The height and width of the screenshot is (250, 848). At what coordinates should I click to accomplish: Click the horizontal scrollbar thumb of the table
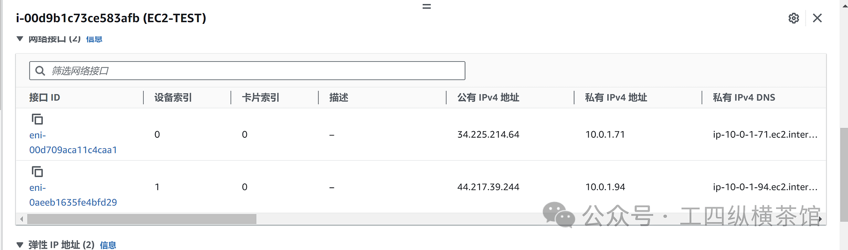pos(141,219)
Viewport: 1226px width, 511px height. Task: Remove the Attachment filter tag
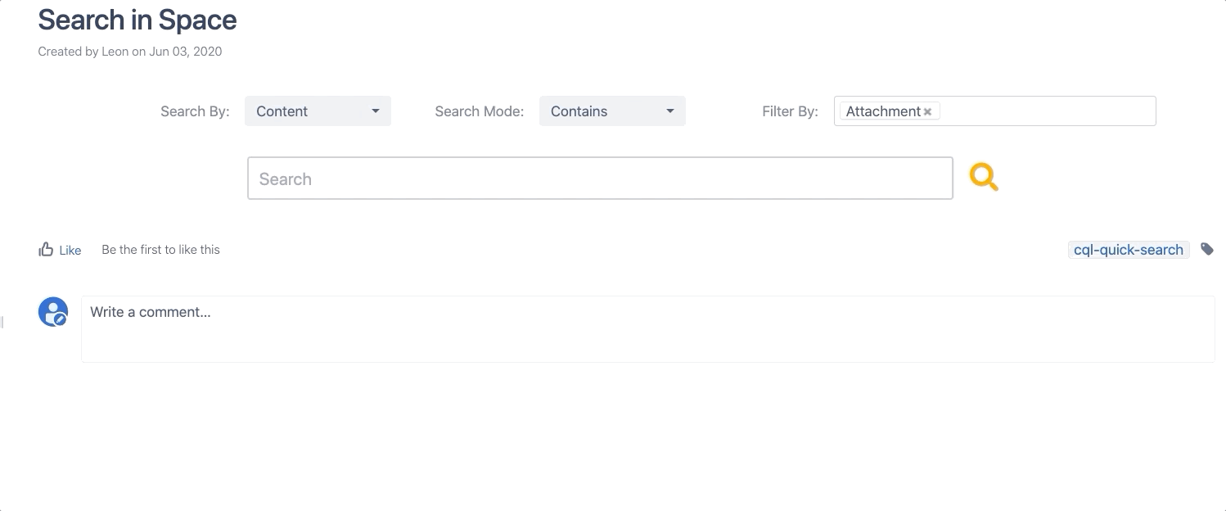point(927,112)
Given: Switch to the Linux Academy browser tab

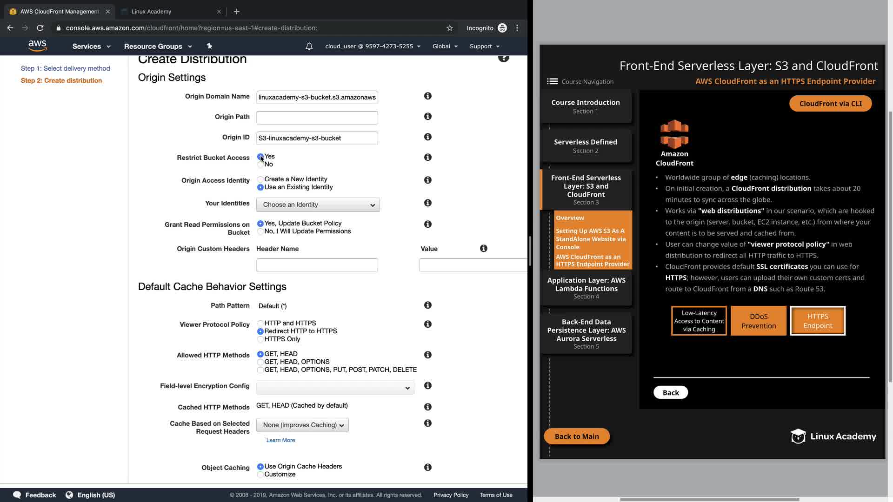Looking at the screenshot, I should tap(151, 11).
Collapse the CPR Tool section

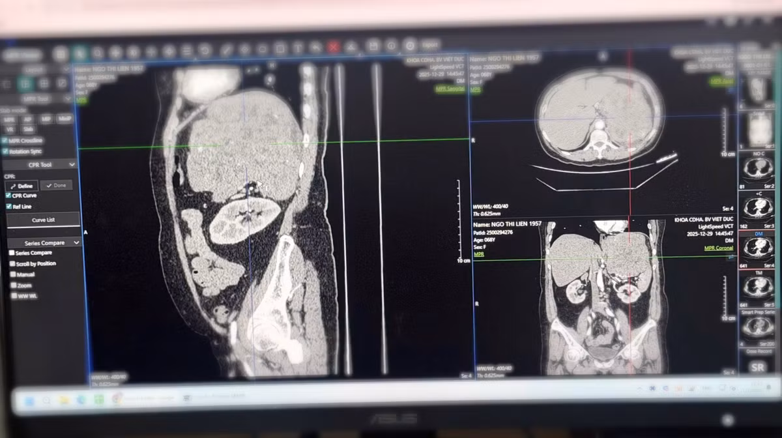[72, 165]
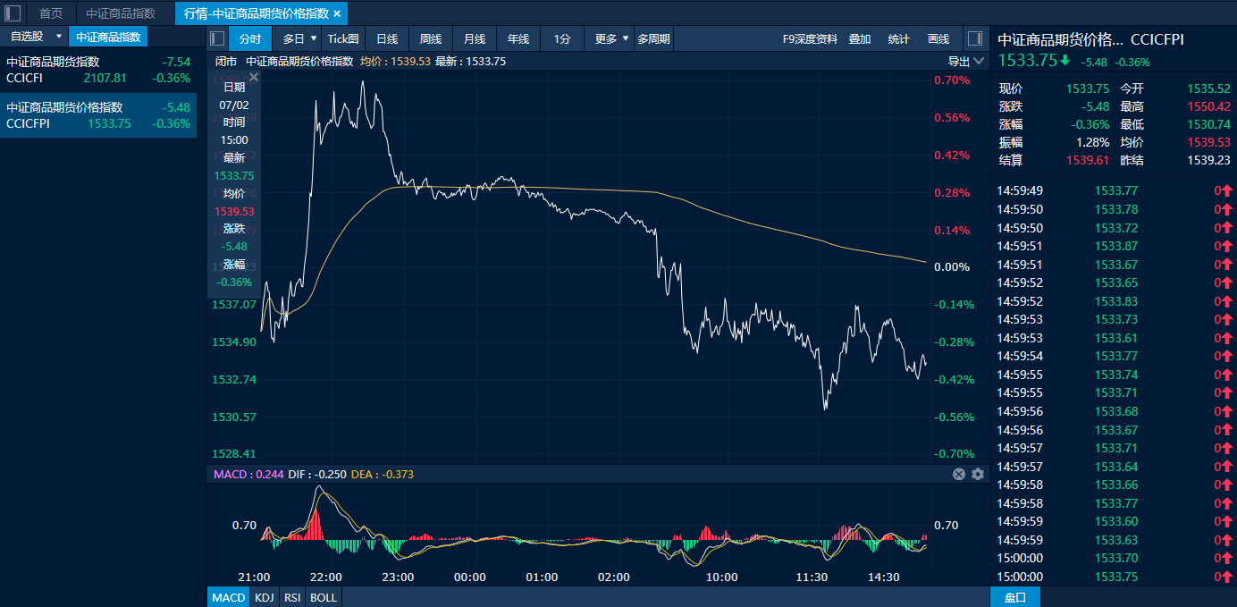Image resolution: width=1237 pixels, height=607 pixels.
Task: Click the 叠加 overlay button
Action: [860, 38]
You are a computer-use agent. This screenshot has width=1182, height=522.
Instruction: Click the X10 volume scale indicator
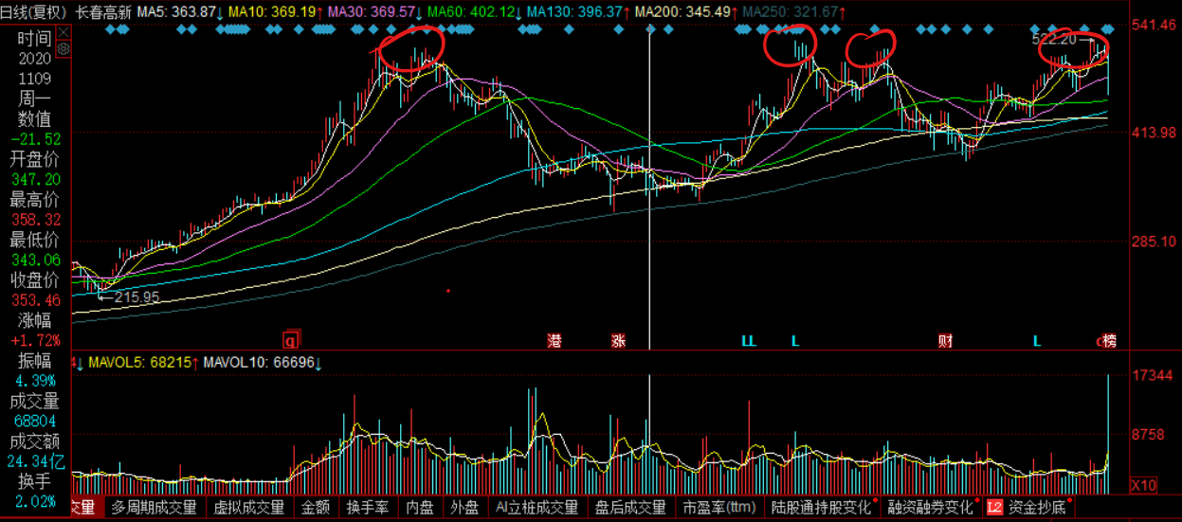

_ _ _ _ _

• _DIRECTIVE_
Quote the listing word for word, starting at the line that contains "You are a computer-use" and ending at the end of the listing. Leave the pictures out of your answer.

• _EXPECTED ANSWER_
You are a computer-use agent. This screenshot has width=1182, height=522.
Instruction: Click the X10 volume scale indicator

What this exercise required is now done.